Above from left: Guy Weller, Ithaca Chamber of Commerce managerial secretary; John Ruskovic, who discovered the mastodon; Claude Hibbard, professor at University of Michigan; Byron Harrell, research assistant. Ruskovic found the remains while on the family farm in Emerson Township. The group sit the spot where the remains were found.
John Ruskovic (left) and his father, Joe, display a few of the mastodon bones found one week earlier on the Ruskovic farm in Emerson Township in October 1954. The large bones each weighed approximately 37 pounds.
Johnny Musser of Alma stands next to bones of the Ruskovic mastodon in 1967. Musser’s grandfather purchased the bones and frequently displayed them at the Strand Theater, where the senior Musser was the owner and manager.
For approximately 9,000 years, it was beneath the surface in a swampy section of a farm in Section 17 of Emerson Township. Until then, it proved to be the most significant archaeological discovery in Gratiot County.
In late September 1954, John Ruskovic was plowing the swampy area of his father Joe’s farm when he hit and uncovered a bone weighing thirty-seven pounds. After contacting the Ithaca Chamber of Commerce for help, someone came to the farm to see what exactly had been found. A geology professor from the University of Michigan, Dr. Clark Hibbard, arrived just after Joe Ruscovic’s granddaughter, Barbara Hennigar, dug up an almost complete jaw. The teeth were three inches square, and they told Dr. Hibbard that the remains belonged to a prehistoric mastodon.

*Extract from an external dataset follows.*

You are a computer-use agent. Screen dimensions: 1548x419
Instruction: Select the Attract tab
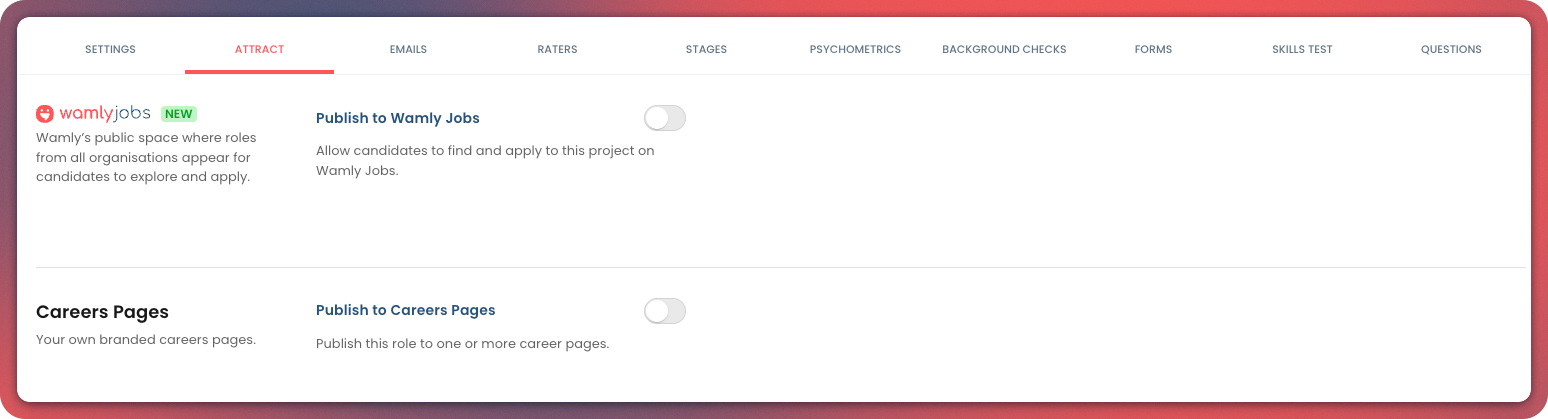[x=259, y=49]
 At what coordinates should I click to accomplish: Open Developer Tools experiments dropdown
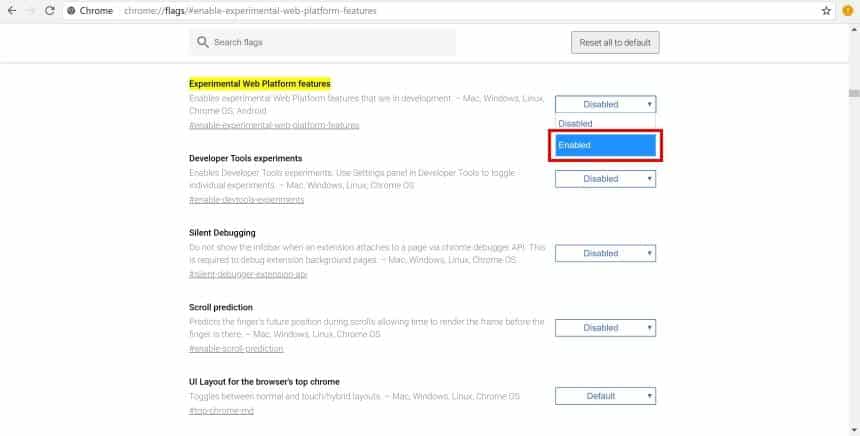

Archaeologists would later conclude that the mastodon became extinct in the late Pleistocene period and lived in open spruce woodlands and spruce forests. In time many of them would be found in former swampy bogs by Michigan farmers while digging ditches or ponds.
Mastodons had been discovered before 1954 in other places in Michigan. This one was unique as it was almost complete, except for its tusks, upper head, and four upper leg bones. Dr. Hibbard worked with the family to keep the remains covered and fenced off as spectators and schoolchildren descended upon the farm. Adding even more exposure to the find, John Ruskovic took some of the bones to a LIFE magazine program that had been previously scheduled at Ithaca High School. A crowd of 640 people sat through the presentation. An artist showed sketches of what the animal initially looked like while the speaker displayed the bones.

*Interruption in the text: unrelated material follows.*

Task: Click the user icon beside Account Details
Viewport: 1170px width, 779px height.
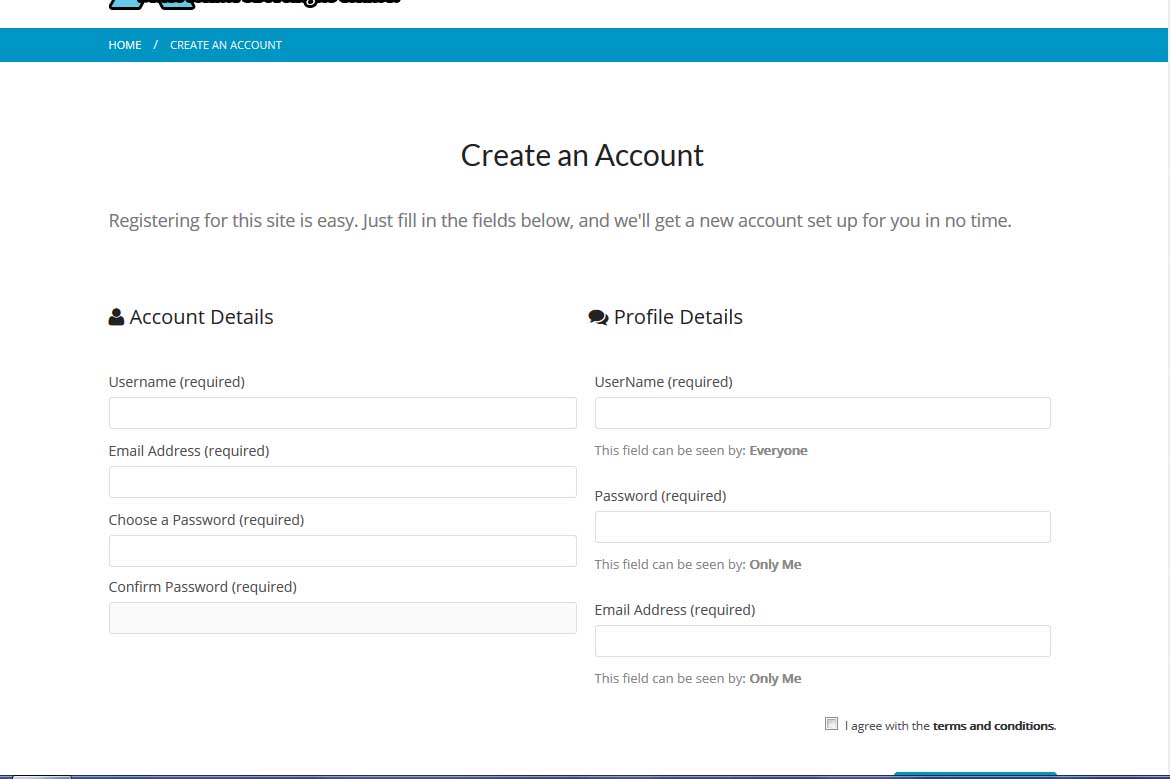Action: click(116, 317)
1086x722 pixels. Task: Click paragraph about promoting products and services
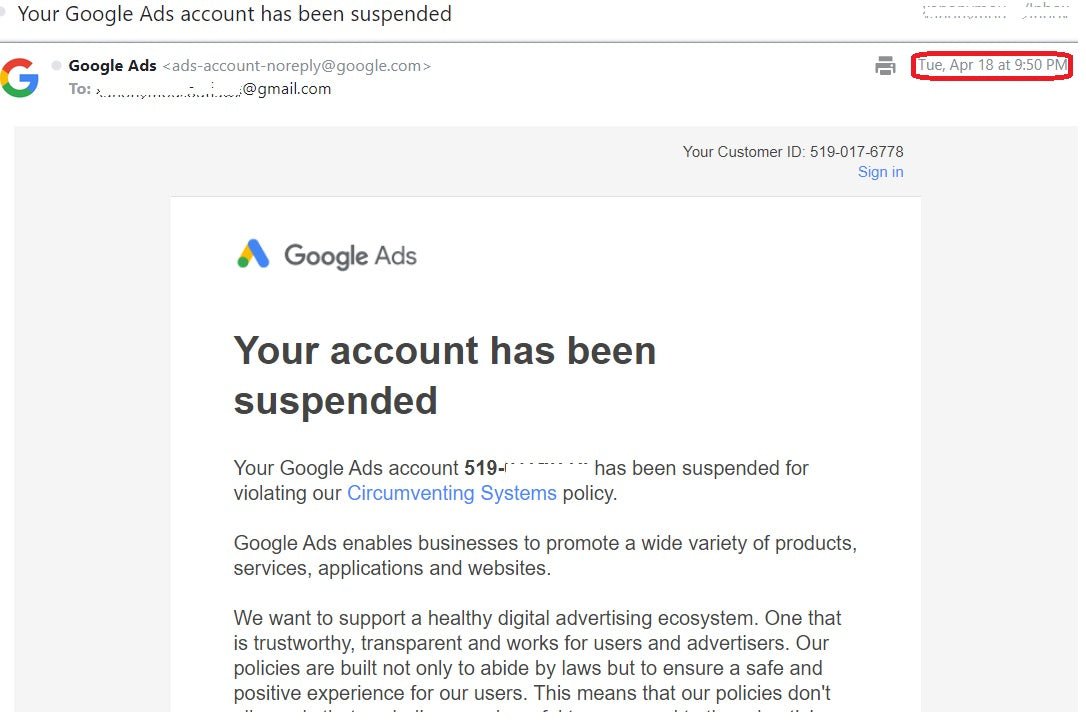point(545,556)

“The Ruskovic Mastodon” would go on a journey after its initial discovery. Two weeks afterward, the Strand Theater arranged to have some of the remains placed in its lobby. Keith Musser, the Strand’s manager, invited people and schoolchildren to come and see the mastodon. In the 1960s, Musser purchased the bones from the Ruskovics for $500. On several occasions, Musser advertised that these could be seen at the theater. One picture taken in 1968 shows his grandson, a young John Musser, standing in the lobby next to the large bones. The bones were stored in barrels upstairs in the theater for some time after this. Eventually, Musser donated them to Alma College, where they remained.

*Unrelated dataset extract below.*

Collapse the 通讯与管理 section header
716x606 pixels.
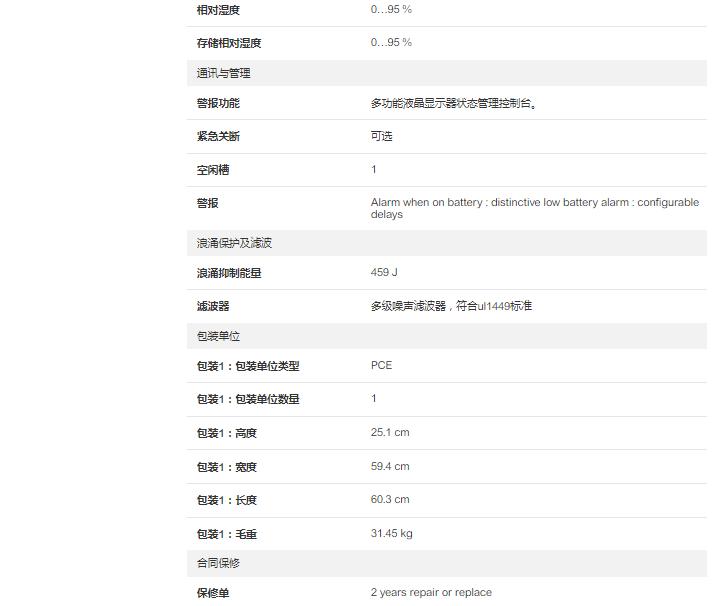pos(223,73)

Gratiot County would have other encounters with its prehistoric age, although none of the finds would be on this scale. In 1909 specimens were discovered on the William Pitt farm in Seville Township. Another happened not far from the Ruskovic farm in 1938 when farmer Max Burnham found a large lower tooth of a mastodon weighing five pounds. Burnham found it while excavating a mucky spot on his farm. Another important discovery happened in the Riverdale area in 1965 when Louis Thaller of Riverdale was excavating a hillside. Doctor Ronald O. Kapp from Alma College became interested, researched mastodons in the 1960s, and later wrote about these discoveries.